Я стоял на скромном австрийском кладбище в местечке Леондинг над могилой, усаженной заботливо розовыми геранями. В могильном камне с фотографиями не было бы ничего необычного, если бы не надписи: «Алоиз Гитлер. 1837–1903» и «Клара Гитлер. 1852–1907». Один из гераниевых лепестков, сдутых ветром, на мгновение повис на застеклённых мрачновато-добродушных усах дородного таможенника, казалось, ещё не просохших от многих тысяч кружек пива. Капля начинавшего накрапывать дождя уважительно ползла по седине добродетельной сухощёкой фрау. В лицах родителей Гитлера я не нашёл ничего крысиного. Но когда я вспоминал о том, что натворил на земле их сын, мне казалось, что под умиротворённой розовостью могильных гераней копошатся крысиные выводки.

Гитлер был мышью-полёвкой, доросшей до крысы. Крысами не рождаются — ими становятся. Как же он стал крысой всемирного масштаба, загрызшей столько матерей и младенцев?

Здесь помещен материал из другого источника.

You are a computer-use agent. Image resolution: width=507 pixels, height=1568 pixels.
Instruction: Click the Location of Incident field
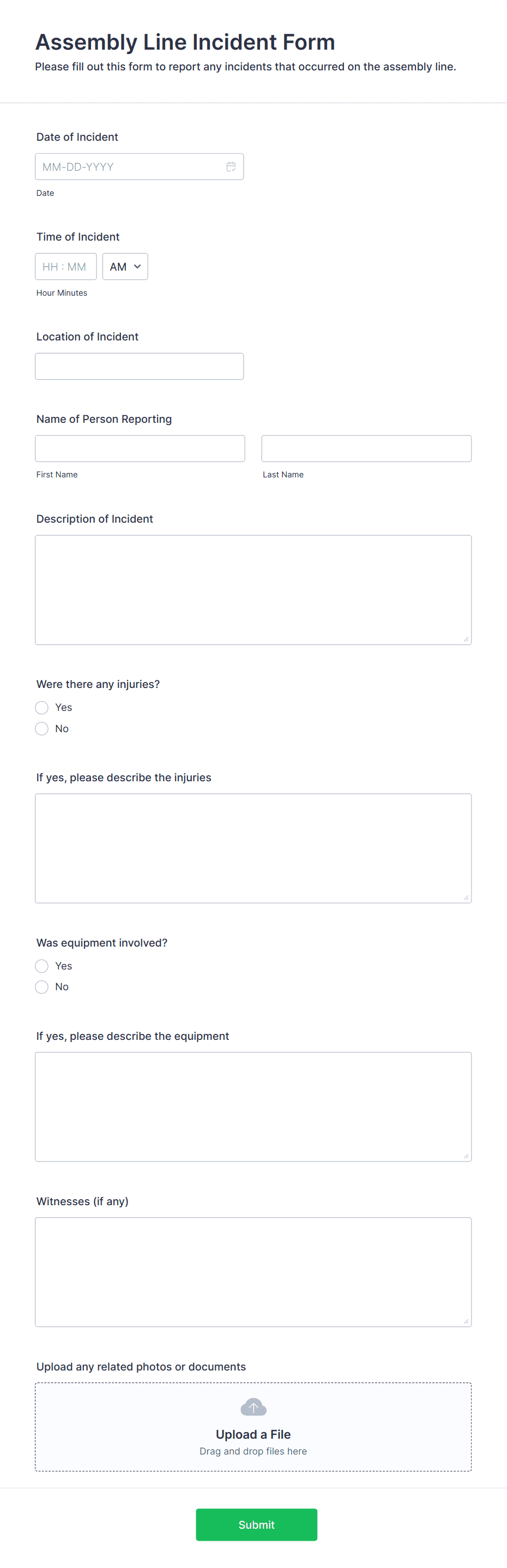click(x=139, y=366)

На фоне детского церковного хора в монастыре Ламбах мальчик Адольф поражает эмбриональной фюрерской позой — он стоит в заднем ряду выше всех, с подчёркнутой отдельностью, сложив руки на груди и устремив глаза в некую, невидимую всем остальным точку. Впрочем, и на других фотографиях он стоит выше всех, хотя был маленького роста. На цыпочки он привставал, что ли? Откуда такая ранняя мания величия?